Platinum already owns other building materials companies. They include Cabinetworks Group, the largest independently owned manufacturer and distributor of kitchen and bathroom cabinets in the United States.
Last year, Platinum also bought the Australasia windows, doors and building products business of JELD-WEN Holding, Inc. (NYSE: JELD) for approximately US$461 million.
ASX 200 stock tumbles 36% in 12 months
As you can see from the chart below, Fletcher Building has had a rough 12 months.
In 2024, the ASX 200 stock has suffered two hefty share price tumbles.
The first was an 8.65% fall on 14 February, when the company emerged from a trading halt and released its 1H FY24 report.
Fletcher Building revealed a net loss after tax of NZ$120 million compared to a net profit after tax (NPAT) of $92 million in 1H FY23. The dividend was suspended.
The company issued FY24 Group EBIT guidance in the range of $540 million to $640 million. It said the mid-point assumed a continuation of materially weaker market conditions for the rest of FY24.
The company said market weakness was especially apparent in the New Zealand residential sector where volumes had declined 20%.
Management also said it would sell its Australian Tradelink business after deciding that "further ownership of the business is not in line with the strategic objectives of Fletcher Building."

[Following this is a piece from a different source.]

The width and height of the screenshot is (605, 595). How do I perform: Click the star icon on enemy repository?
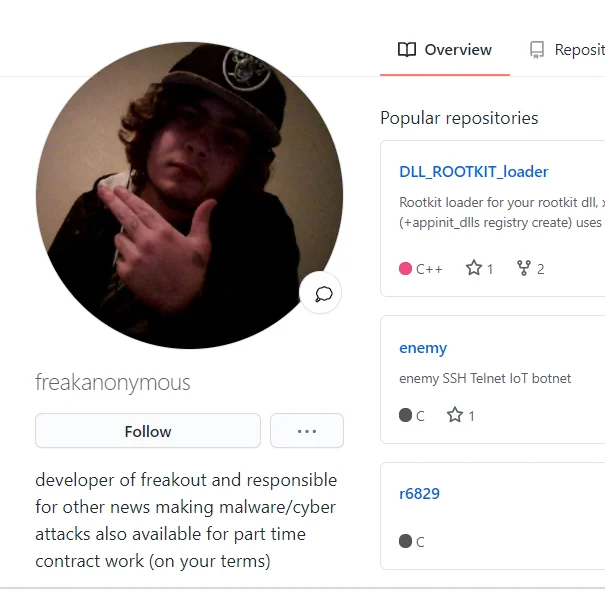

This followed a full review of the business and a $122 million non-cash impairment and write-down in Tradelink's carrying value.
The company also announced that its CEO, Ross Taylor, had decided to retire and its chair, Bruce Hassall, would be standing down.
The next significant fall for the ASX 200 stock was on 13 May, when the company released a disappointing trading update and downgraded guidance.
The company said it expected to fall short of its EBIT (before significant items) guidance of NZ$540 million to NZ$640 million and now expected EBIT in the range of NZ$500 million to NZ$530 million.